Ci riflettiamo poco in genere, ma
la Boldrini ha ragione su certi automatismi che diamo per scontati, quando una
coppia viaggia insieme nella stessa macchina, chi è che guida in genere? E chi
cucina? Chi sparecchia? Chi porta i bambini a scuola? Chi si occupa delle
faccende domestiche? L’altro aiuta, ma a spot, all’occorrenza, o è un aiuto
continuo su cui potete contare? Chi parla con i figli in difficoltà? Quali
differenze notate nel rispettivo ruolo educativo? Come ti guardi le unghie
delle mani (ora chiedilo ad un uomo se sei una donna o ad una donna se sei un
uomo e noterai la differenza)? Come ti guardi la suola dei piedi o delle scarpe
e come lo fa il tuo partner? Esistono ancora molti automatismi che sono
differenti nell’uomo e nella donna, molte cose che diamo per scontato che siano
così, che ci sembrano quasi naturali, mentre in realtà sono frutto di
educazione, modellamento e di identificazione di genere che scambiamo per legge
universale, che sanciscono nell’ambito sociale, nella famiglia allargata e nel
gruppo familiare ristretto compiti, ruoli e soprattutto una stima di sé come
individuo e il corrispettivo benessere ad essa associato.
Il fatto che esistano questi
automatismi, che implicano rapporti di coordinazione o di subordinazione, di
superiorità o di inferiorità, e di valore fra gli individui, non è dovuto
all’automatismo in sé, ma al senso che noi gli diamo.

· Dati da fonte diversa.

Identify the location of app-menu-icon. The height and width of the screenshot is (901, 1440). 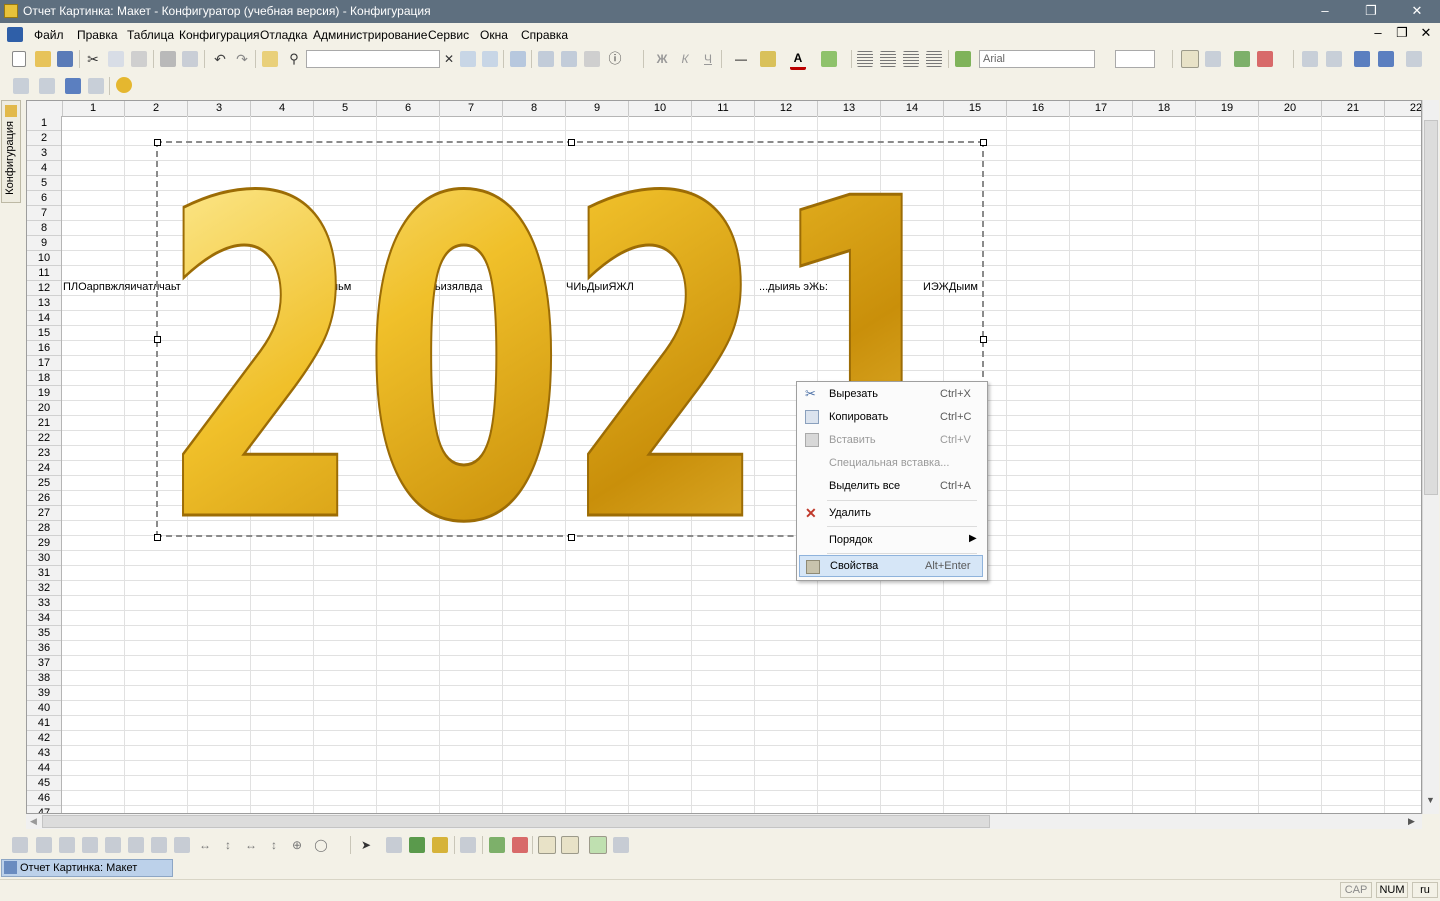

In altre parole, se tendiamo a lasciare
o a dare per scontato che sia la donna a cucinare in una famiglia, ciò non
significa che il problema sia cucinare, ma il senso che noi diamo a
quell’evento e le implicazioni che ne derivano; se il senso è che cucina la
donna perché cucinare è noioso e meno nobile e chi lo fa si pone
automaticamente in un rapporto di subordinazione rispetto a chi non lo fa,
cucinare diventa meno appetibile e si trasforma in una imposizione o in
qualcosa di mal tollerato (quando non subentra addirittura un’adesione a questo
giudizio: siccome sono donna e valgo meno di un uomo, è compito mio occuparmi
delle faccende più noiose e meno nobili).

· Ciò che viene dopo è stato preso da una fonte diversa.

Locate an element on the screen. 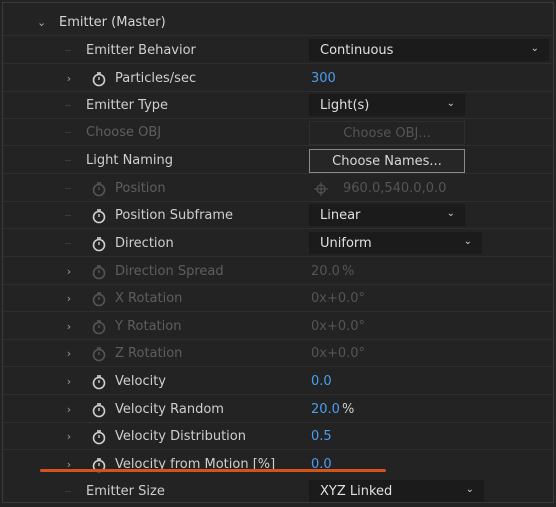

L’errore storico delle donne
emancipate è stato quello di abbandonare la cucina (dando così per scontato che
cucinare fosse noioso e meno nobile) per competere con l’uomo su territori che
si supponevano più nobili e più appetibili, dimenticando che qualsiasi cosa una
persona (non importa se uomo o donna) sappia fare è un bene per lei e per gli
altri ed è anche un valido strumento di prestigio e di potere sugli altri, a
maggior ragione da potere e prestigio l’attività tesa a nutrire tutta la
famiglia.
Ci sono state donne molto in
gamba che hanno dominato uomini indomiti e riottosi, figli ribelli e poco
malleabili curando la semplice arte di selezionare i prodotti che arrivano in
tavola e di trasformare le materie prime in cibo prelibato…in fondo si tratta
della vetusta dialettica fra il servo e il padrone che si ripropone in quasi
tutti i rapporti umani e il cui esito (la sintesi) non è scontato, tutt’altro …
ma evidentemente Guido Barilla non ha letto mai la Fenomenologia dello spirito
di Hegel, nonostante abbia frequentato corsi di filosofia.
A suo merito c’è da dire che,
finalmente, Guido Barilla si è scusato senza se e senza ma, e senza aggiungere:
“sono stato frainteso” ( http://www.barillagroup.it/), ma io sono
diffidente verso i cambiamenti repentini, che possono essere adottati più per
convenienza che per mutata convinzione. Dov’è un Don Chisciotte che combatta di
nuovo contra todos los molinos blanco?